Infrastructure can deliver steady cash flows and help balance overall portfolio risk.
In Brief
- Infrastructure can deliver stable, predictable income from essential services, with income in 2020 robust enough to help offset price declines.
- Long-term demand is expected to be substantial, driven by economic growth needs and the energy transition, with private capital supported by regulatory changes and subsidies.
- Many assets include inflation-linked revenue mechanisms (e.g., regulated utility “allowed returns”), making infrastructure an effective inflation hedge with limited cycle sensitivity.
Infrastructure provides stable income and diversification.
Infrastructure investments offer stable and predictable income streams, as they provide essential services that remain in constant demand regardless of economic conditions. As shown in the chart, even during 2020, the income generated was robust enough to offset price declines. Thus, global infrastructure offers both stable income and diversification throughout the economic cycle.
The future demand for infrastructure is expected to be tremendous. This is both to support economic growth and the ongoing energy transition.
Globally, several trillion dollars in infrastructure investment is needed annually to establish or upgrade the foundations of many economies.

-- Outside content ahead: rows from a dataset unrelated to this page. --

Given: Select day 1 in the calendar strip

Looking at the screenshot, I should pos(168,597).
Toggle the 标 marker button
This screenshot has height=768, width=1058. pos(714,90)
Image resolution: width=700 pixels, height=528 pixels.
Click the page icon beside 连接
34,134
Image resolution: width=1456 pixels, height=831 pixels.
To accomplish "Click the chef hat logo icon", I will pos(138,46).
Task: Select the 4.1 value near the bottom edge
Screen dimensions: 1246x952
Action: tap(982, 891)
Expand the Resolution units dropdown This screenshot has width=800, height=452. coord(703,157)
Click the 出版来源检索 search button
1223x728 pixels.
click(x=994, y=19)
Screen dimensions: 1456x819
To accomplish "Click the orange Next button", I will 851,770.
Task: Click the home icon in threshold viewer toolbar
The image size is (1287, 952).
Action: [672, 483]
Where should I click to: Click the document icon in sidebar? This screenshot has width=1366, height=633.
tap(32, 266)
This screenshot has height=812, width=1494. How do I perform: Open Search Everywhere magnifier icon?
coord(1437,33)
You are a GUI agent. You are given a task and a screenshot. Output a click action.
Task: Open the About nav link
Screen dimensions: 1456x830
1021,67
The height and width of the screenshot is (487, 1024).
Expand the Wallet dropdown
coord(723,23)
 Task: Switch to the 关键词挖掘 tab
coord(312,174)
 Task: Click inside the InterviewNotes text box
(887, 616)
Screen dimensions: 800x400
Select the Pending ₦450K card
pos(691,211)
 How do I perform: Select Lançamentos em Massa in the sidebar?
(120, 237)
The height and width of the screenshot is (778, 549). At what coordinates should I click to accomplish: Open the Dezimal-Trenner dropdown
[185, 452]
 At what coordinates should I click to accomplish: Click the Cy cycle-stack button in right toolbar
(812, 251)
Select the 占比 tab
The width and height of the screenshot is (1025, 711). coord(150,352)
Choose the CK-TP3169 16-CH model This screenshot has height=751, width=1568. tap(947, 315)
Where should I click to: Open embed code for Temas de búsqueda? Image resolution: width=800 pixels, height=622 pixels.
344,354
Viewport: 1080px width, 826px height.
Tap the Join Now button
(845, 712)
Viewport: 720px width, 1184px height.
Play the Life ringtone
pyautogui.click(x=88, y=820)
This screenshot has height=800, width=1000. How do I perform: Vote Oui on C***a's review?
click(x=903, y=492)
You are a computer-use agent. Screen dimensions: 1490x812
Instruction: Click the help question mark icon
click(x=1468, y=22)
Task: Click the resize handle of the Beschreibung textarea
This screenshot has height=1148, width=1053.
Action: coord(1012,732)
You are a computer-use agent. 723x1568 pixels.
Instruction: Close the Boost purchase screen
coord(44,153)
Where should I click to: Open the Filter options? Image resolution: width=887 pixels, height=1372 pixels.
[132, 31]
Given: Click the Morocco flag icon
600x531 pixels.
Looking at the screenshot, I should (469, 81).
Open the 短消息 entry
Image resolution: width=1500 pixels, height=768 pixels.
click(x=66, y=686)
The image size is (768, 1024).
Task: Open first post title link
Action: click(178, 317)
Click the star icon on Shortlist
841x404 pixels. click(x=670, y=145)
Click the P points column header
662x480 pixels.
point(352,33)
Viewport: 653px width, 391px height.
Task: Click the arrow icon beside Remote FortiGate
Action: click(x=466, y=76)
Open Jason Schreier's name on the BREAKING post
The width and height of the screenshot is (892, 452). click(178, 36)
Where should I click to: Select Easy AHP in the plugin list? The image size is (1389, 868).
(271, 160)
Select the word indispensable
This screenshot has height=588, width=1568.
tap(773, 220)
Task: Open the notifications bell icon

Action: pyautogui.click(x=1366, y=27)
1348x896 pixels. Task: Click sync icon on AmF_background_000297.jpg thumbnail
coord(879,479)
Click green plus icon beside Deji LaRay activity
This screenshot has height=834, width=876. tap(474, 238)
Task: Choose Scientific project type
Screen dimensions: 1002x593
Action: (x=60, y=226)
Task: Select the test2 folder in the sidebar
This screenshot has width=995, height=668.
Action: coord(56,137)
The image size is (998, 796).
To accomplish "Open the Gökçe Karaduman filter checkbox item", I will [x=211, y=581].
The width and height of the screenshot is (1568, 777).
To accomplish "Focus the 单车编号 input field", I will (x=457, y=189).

This asset class is truly global, with significant demand in both developed and developing markets.
Beyond maintaining current infrastructure, the transition towards net zero will create additional capital demand. While governments may face constraints and require more time to deploy capital, favorable regulatory changes and subsidies are likely to support private solutions moving forward.
Infrastructure investments can serve as effective inflation hedges.
Many infrastructure assets have long-term contracts with built-in inflation adjustments, ensuring revenues keep pace with rising costs. For example, the right chart shows how “allowed returns” for utilities, defined by regulators, tend to increase with inflation, enabling companies to pass higher costs to customers.
Given their essential nature, customers are less willing to go without during periods of economic stress. Even in recessions, household spending on utilities doesn’t change and why the asset is not sensitive to the economic cycle.